That's what confused me about what electricity "is" and reason I posted back on page 17. Without an understanding of both the microscopic behavior of 'lectricity, and how that relates to Maxwell's EM, I could be a bit lost. I don't think I am, but experience fills in the gaps, rather than ever having a good understanding at a theoretical level. In other words, I am a bit lost, even though in practice I'm not. I don't "believe" in surface charges, not because I don't think they happen, but because I don't know what it really looks like. Dumbed down diagrams in high school, highfalutin maths at university isn't evidence of fact needed to form what I would loosely call a belief. Anyway, rant off again, but I think this is pretty much universal for engineers, even RF engineers.
This new point is like Mehdi and Walter Lewin's 'disagreement' about voltages in a loop including resistors in a changing magnetic field (I heard of during this thread, haven't watched it all) - in this case current induced in a sense resistor (standing in for the lamp) without dropping voltage (or perhaps vice versa). If such things didn't happen, there'd be no point having more than 0 turns in a transformer, yet there is room in very well-accepted "theory" for arguments to develop, like the Poynting thing not first covered by Derek, but he successfully lit the fuse. I'm kind of in awe at how difficult this simple question has become!
To my mind, making that sense resistor smaller than about 1% of the 1m in question will mean its antenna effects won't have a significant affect on timing, smaller will help a lot with parasitics for measuring timing to even 10% of 1m/c.
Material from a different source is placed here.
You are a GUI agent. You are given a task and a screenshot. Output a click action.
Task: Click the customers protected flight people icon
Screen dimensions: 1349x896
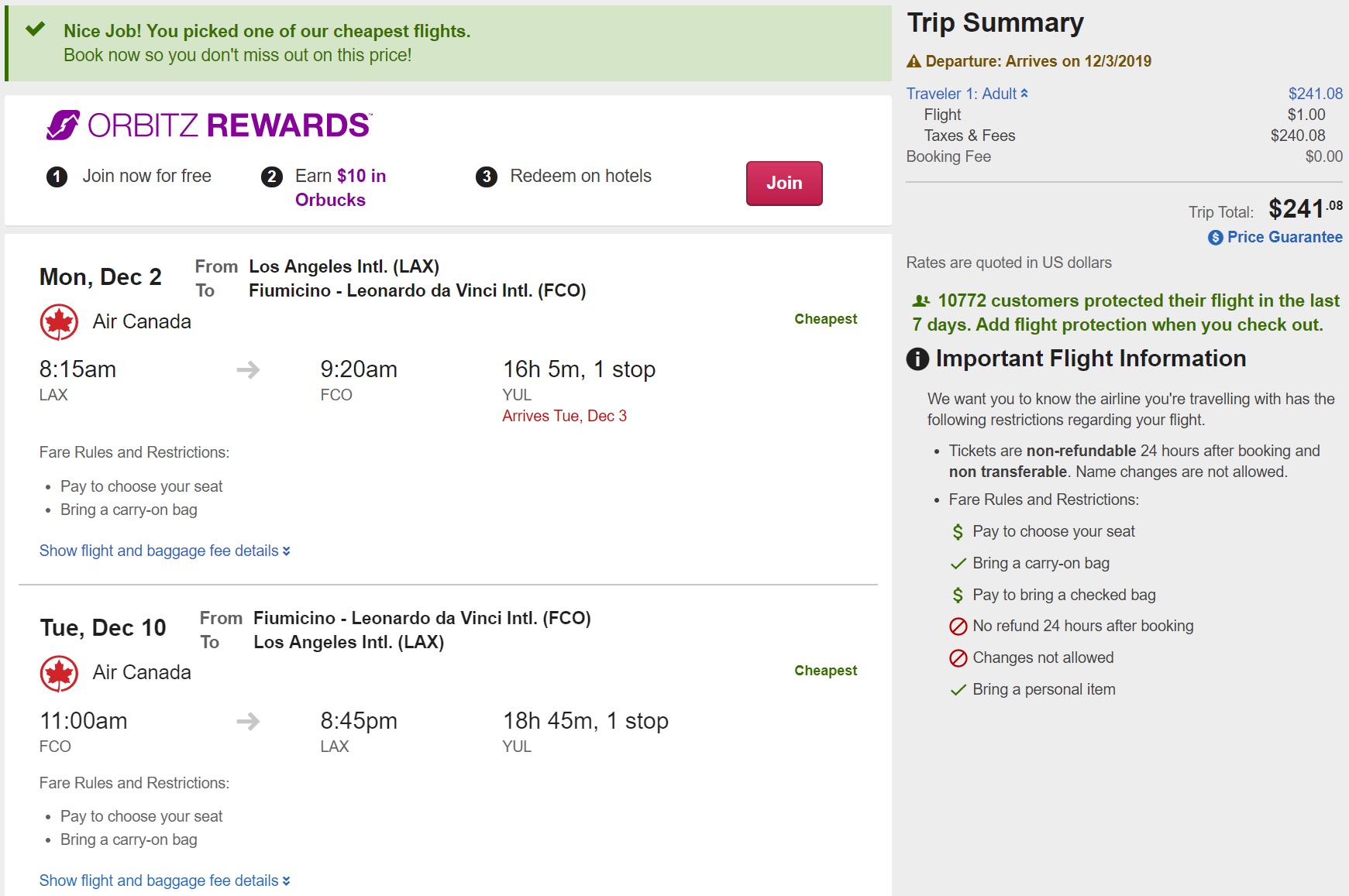point(921,301)
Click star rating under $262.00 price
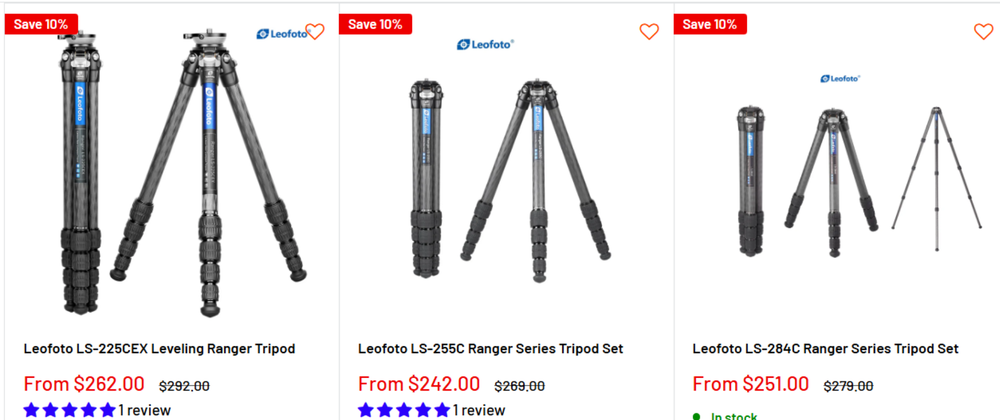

If not going the VNA+IFFT or fibre optic transceiver routes, I'd make a moderately high voltage fast step generator, to ease the building of a 1k (or 2k, for 7.2W 120V bulb) load into 50 ohm coax needed for any fast scope or RF gear. Battery powered, self-triggered or a button (string to pull on), with some nod to the way the battery exists in the video's experiment, so that means a fast-closing switch (small GaN fet) even a mercury wetted relay. It doesn't need to be perfectly isolated or balanced, but obviously can't have wires dangling off it or an enormous shielded box.
Sense end I'd probably try a few turns around that amorphous core before giving up and making a simple differential system of centre-tapped 10:1 dividers, ie 500 ohm to 50 ohm with ground in the middle and 2 scope channels, and if that didn't cut the mustard with viewers, then differential amplifier(s) good for a few GHz. Or something equally unpleasant to 'lash up' or buy for one test. Good scopes probably come with 500 ohm probes (there we go; Tektronix P6056). Duplicated for the send end, trigger off either. All checked for behaviour in and out of circuit.
And that's pretty much it - press the button and watch what happens. Only problem is if using a switch (rather than voltage source), the rig will be a very effective antenna, solve with averaging and high trigger level.